When KNBC went off-the-air Stollman noticed the brightly colored "One Moment Please" card on one of the television monitors, and the anchors, John Beard and Kirstie Wilde, along with the camera operators and floor director, had to convince Stollman that KNBC was really on-the-air. The deception seemed to work.

During the ordeal it is amazing to watch Mr. Horowitz appear, well, acting completely relaxed and carrying on like a regular interviewer, despite the fact he had a gun to his back.

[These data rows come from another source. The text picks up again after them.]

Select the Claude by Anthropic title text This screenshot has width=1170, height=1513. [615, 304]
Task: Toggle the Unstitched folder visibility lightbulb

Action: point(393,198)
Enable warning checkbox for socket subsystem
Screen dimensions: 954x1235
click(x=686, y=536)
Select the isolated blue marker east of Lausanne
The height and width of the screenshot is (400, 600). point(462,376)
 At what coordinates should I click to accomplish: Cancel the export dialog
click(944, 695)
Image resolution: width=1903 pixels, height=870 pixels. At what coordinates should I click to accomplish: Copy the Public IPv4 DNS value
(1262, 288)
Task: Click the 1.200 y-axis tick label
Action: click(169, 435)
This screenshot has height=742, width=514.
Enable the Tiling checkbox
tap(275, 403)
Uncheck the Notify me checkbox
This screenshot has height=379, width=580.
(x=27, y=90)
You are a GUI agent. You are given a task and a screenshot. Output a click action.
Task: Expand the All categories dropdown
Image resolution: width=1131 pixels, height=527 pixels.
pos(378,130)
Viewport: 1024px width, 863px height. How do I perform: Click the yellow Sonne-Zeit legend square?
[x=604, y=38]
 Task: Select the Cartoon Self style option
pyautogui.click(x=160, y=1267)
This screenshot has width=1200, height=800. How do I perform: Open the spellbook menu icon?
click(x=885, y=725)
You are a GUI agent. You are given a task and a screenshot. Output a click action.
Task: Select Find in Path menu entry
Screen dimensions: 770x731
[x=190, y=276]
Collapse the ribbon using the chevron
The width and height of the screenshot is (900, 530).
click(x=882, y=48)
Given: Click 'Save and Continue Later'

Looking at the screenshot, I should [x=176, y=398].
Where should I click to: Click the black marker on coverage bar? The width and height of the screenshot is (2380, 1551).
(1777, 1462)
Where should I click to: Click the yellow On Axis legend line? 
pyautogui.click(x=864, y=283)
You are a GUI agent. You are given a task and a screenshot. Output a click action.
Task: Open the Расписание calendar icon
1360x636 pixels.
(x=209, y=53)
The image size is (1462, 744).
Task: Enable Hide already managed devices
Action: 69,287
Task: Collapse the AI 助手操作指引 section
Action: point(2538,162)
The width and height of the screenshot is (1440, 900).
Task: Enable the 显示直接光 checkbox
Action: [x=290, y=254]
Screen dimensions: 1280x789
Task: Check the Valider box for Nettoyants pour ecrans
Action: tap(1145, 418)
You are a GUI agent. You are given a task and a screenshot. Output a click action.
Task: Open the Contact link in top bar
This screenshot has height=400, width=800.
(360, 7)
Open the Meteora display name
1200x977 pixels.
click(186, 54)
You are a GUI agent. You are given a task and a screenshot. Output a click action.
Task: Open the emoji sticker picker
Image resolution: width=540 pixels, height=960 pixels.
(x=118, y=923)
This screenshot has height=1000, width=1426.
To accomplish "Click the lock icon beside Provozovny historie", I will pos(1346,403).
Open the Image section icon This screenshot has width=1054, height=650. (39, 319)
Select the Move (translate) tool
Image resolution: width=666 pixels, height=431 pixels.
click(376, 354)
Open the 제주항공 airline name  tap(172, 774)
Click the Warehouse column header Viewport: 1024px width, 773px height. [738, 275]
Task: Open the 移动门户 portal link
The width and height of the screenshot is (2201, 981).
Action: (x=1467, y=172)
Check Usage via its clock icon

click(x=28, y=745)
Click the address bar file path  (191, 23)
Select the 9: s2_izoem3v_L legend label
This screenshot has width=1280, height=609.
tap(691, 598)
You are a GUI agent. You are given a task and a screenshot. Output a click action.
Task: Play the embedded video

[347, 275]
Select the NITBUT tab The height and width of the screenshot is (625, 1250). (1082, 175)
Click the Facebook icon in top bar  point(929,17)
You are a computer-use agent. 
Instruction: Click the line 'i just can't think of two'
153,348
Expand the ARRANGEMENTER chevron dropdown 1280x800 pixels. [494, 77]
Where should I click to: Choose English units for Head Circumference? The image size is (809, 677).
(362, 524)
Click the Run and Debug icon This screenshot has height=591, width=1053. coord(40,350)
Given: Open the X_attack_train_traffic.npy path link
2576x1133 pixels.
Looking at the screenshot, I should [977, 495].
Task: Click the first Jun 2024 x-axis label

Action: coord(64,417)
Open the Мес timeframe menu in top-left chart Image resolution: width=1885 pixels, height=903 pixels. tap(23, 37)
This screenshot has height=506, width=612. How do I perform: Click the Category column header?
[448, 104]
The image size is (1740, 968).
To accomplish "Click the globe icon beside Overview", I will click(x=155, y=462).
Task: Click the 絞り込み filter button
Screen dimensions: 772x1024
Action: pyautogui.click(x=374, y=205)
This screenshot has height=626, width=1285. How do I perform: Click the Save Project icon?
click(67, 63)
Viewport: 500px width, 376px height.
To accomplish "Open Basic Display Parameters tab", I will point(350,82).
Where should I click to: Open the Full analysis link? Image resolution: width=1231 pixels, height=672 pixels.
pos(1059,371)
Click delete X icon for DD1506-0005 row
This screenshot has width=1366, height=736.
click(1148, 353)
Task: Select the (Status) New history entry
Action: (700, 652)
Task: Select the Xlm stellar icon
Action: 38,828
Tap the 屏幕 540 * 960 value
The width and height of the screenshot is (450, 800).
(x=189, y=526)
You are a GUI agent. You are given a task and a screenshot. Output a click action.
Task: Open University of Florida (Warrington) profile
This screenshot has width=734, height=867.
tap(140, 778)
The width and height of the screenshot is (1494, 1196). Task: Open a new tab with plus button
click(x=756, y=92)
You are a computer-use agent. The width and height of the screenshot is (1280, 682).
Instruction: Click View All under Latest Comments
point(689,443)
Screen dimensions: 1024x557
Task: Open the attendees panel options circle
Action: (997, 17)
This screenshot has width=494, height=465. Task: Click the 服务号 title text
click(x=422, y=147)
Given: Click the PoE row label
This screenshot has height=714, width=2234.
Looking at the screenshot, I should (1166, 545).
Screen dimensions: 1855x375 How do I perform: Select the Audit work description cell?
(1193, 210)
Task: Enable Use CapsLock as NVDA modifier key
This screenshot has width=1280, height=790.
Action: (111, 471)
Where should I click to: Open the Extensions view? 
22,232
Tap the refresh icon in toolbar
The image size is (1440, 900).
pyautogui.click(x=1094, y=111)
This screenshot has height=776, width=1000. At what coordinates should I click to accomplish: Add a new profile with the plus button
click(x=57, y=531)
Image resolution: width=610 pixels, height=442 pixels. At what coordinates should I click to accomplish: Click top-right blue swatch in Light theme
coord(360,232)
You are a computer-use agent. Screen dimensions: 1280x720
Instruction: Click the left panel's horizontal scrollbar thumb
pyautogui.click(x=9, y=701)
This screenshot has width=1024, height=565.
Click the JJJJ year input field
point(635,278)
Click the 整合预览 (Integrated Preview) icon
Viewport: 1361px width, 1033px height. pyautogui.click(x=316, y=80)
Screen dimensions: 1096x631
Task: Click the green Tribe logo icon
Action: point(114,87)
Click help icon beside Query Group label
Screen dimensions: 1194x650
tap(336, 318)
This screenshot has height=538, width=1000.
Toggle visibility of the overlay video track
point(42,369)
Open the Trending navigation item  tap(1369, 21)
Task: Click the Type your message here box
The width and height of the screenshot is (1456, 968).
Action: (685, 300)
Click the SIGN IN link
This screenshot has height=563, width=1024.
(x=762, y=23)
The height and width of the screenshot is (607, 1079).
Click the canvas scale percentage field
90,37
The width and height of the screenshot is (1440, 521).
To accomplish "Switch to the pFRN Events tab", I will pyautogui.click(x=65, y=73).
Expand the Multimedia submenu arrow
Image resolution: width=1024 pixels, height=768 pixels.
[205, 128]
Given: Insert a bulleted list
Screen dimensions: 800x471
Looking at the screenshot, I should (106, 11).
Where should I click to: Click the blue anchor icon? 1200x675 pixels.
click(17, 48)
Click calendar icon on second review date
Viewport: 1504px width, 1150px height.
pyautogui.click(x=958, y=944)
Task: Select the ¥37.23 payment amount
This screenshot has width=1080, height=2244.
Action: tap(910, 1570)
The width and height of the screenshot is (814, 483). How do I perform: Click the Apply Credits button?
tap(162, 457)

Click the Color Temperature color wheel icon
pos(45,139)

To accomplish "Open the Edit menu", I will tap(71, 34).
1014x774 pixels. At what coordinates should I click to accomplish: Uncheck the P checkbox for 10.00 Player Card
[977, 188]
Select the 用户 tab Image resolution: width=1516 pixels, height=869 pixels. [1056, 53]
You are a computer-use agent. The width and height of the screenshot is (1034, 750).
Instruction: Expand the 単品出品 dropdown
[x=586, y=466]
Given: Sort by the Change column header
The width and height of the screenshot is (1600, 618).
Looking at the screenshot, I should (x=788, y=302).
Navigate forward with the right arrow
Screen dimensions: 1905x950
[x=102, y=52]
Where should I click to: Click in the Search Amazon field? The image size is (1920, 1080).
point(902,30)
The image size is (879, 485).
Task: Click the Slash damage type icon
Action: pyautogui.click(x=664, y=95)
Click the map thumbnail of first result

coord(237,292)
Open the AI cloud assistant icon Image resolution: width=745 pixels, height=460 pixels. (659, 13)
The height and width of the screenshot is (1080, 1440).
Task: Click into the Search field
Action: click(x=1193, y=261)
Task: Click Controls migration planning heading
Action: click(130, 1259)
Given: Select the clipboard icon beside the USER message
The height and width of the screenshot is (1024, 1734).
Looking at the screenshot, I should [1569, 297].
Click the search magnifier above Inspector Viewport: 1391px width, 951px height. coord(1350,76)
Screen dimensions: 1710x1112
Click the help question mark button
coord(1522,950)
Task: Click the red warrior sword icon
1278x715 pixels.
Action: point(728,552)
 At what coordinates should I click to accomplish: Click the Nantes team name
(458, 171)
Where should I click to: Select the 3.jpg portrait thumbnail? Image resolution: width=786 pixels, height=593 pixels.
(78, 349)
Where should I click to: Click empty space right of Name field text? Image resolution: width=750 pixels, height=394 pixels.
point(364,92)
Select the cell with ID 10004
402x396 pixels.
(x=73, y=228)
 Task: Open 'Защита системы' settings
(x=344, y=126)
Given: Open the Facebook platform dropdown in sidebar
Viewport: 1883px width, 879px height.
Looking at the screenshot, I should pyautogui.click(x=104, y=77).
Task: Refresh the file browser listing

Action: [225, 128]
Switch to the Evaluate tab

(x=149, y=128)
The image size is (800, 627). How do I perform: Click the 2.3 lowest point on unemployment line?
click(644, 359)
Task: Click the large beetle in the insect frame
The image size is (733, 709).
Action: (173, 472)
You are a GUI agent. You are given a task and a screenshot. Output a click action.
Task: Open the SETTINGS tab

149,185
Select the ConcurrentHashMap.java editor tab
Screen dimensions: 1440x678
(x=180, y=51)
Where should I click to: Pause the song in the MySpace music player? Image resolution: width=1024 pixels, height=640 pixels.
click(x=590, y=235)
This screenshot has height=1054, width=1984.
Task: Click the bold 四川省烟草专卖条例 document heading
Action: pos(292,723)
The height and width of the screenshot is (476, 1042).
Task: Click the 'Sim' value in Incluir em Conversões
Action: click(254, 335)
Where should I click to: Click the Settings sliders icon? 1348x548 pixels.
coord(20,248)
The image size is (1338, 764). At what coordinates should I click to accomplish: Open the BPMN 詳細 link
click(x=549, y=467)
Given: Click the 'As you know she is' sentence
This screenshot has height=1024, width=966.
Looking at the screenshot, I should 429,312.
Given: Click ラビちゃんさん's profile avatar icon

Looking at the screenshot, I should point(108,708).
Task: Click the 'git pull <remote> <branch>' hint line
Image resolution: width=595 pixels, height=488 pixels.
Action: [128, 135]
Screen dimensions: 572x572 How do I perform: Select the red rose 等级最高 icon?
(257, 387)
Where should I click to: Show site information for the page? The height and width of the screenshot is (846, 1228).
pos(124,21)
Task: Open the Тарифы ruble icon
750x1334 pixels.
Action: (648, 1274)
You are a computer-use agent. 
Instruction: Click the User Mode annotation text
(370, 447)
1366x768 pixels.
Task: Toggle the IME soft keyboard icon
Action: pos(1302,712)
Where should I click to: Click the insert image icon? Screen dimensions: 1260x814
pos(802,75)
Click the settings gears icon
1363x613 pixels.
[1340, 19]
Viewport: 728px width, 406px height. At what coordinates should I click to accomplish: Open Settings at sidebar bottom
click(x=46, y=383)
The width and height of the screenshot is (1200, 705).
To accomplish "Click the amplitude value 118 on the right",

Looks can always be a bit deceiving as Mr. Horowitz told the Los Angeles Times in 1987, "The guy came up and put a gun in my back [and] my first reaction was, 'I can't believe this is happening.' "His first words to me were, 'Read this or I'll shoot you!' "People later told me how calm I looked, but believe me, I wasn't!"

"I kept thinking of my wife and kids," Mr. Horowitz said to the Times. "I didn't know if the guy was a terrorist or a whacko or somebody trying to get even for something. "My fear was that if any police came into the studio, and there was a marksman there and he fired at this guy, I might be caught in the cross-fire or this guy might pop a shot off and get me through the back of the head or whatever because I was not aware of the fact that this guy had a toy gun."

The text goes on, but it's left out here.